Le voyage commence, pour moi, par « I am in Kashmir, I am in Kashmir », ce paradis sur terre et par Srinagar qui m’éblouit. Un monde entre deux eaux, entre le ciel et la montagne.
Srinagar est comme ces bouquets de fleurs, une ville de soleil, de pluie, de neige, et de contrastes, qui s’offrent aux touristes et aux étrangers. Chaque pétale de fleurs vous fait pénétrer dans un de ces miracles, que compose ce paradis sur terre.

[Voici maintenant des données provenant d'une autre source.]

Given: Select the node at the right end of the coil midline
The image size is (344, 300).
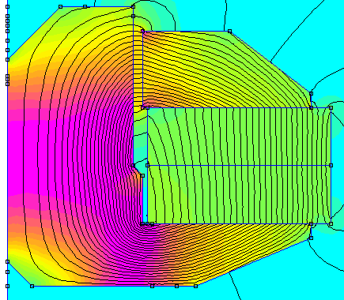Looking at the screenshot, I should (x=331, y=165).

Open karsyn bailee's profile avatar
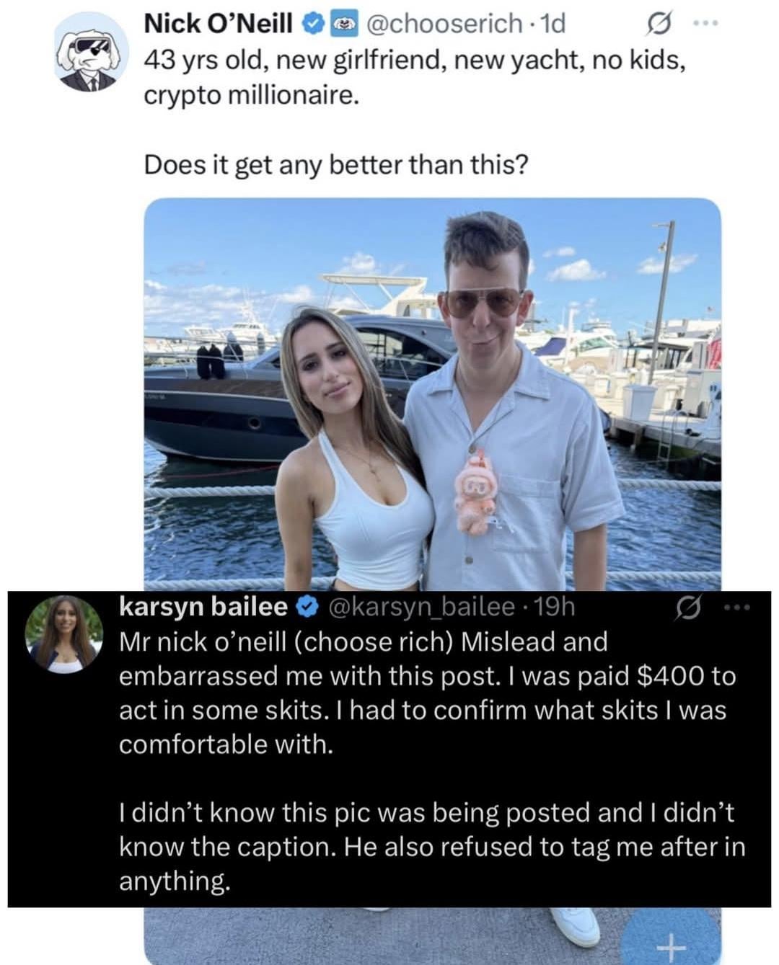coord(63,634)
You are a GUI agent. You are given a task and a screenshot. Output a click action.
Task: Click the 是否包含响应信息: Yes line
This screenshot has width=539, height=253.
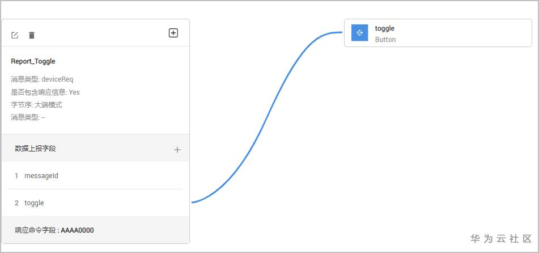click(x=45, y=92)
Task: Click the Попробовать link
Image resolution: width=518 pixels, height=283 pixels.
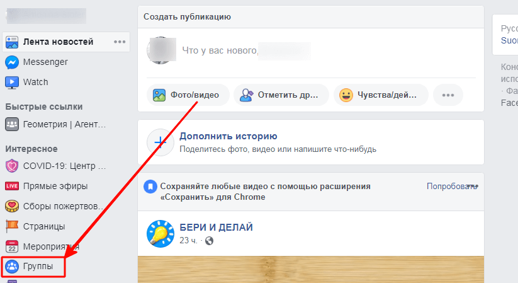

Le batelier, sur sa shikara, vous promène et vous emmène, sur le lac Nagin ou le lac Dal, à la découverte de cette ville flottante, qu’est Srinagar. Une Venise du nord indien, verdoyante, où les lotus roses peuplent l’eau et se mirent dans les reflets de porcelaine du lac.
J’ai retrouvé dans le Cachemire, les arbres et les parfums de mon enfance : les noyers de Moret sur Loing, les saules pleureurs avec les roseaux, le long des rivières et des canaux, les chênes, les peupliers en fleurs répandant le coton qui vole et pénètre partout, les pommiers, les platanes orientaux dits « pinars » qui ressemblent aux nôtres ; les magnolias aux fleurs blanches ; les rosiers odoriférants, aux parfums capiteux de mon jardin à la française, décliné à la Moghole avec tant de beautés, de grâces imaginées et rendues vivantes, par la musique et les jeux d’eaux des jardins de Shalimar.
Cette région concentre, à elle seule, une petite France « Moghole » au charme puissant, enjôleur qui donne un goût d’envie d’y revenir, et de s’y laisser goûter au lâcher prise, sur les eaux du lac.
On est à la croisée des chemins entre l’Occident et l’Orient, mélange de saveurs, de senteurs, de douceurs, de parfums, d’arômes qui ressemblent au « Cachemiri Kahwa ». Mélange d’épices : safran, thé vert, cardamone, cannelle et amandes coupées. Une boisson jaune, orange, suave, reposante, délicate, qui ne se trouve qu’au Cachemire et que l’on déguste sur un shikara, tout en humant le narguilé fumé par le batelier. Un moment bien à soi, épicurien, tout en admirant la montagne environnante.
Glisser sur le lac Dal ou le lac Nagin, le long des champs immergés de lotus roses, de nénuphars jaunes et de légumes flottant sur l’eau (tomates, courges et courgettes, aubergines, choux chinois…) est un ravissement des sens, de l’âme et du cœur. J’ai l’impression incroyable de sentir mon corps flotter.
Sentir la brise légère, souffler sur mon visage, lors des balades en shikara, est un bonheur inoubliable et un repos de l’âme. Seul manque l’amoureux pour se lover dans ses bras et parcourir le monde cachemiri au gré de l’eau. Mais qu’à cela ne tienne le lac est à moi !
Regarder les montagnes autour de soi, qui enserrent Srinagar, non pas dans un étau, mais qui l’offrent, comme une coupe douce, sucrée, parfumée de l’odeur du lotus ou du nénuphar, est envoutante et laisse tout votre être vagabonder, au son du glissement sur l’eau, des gondoles.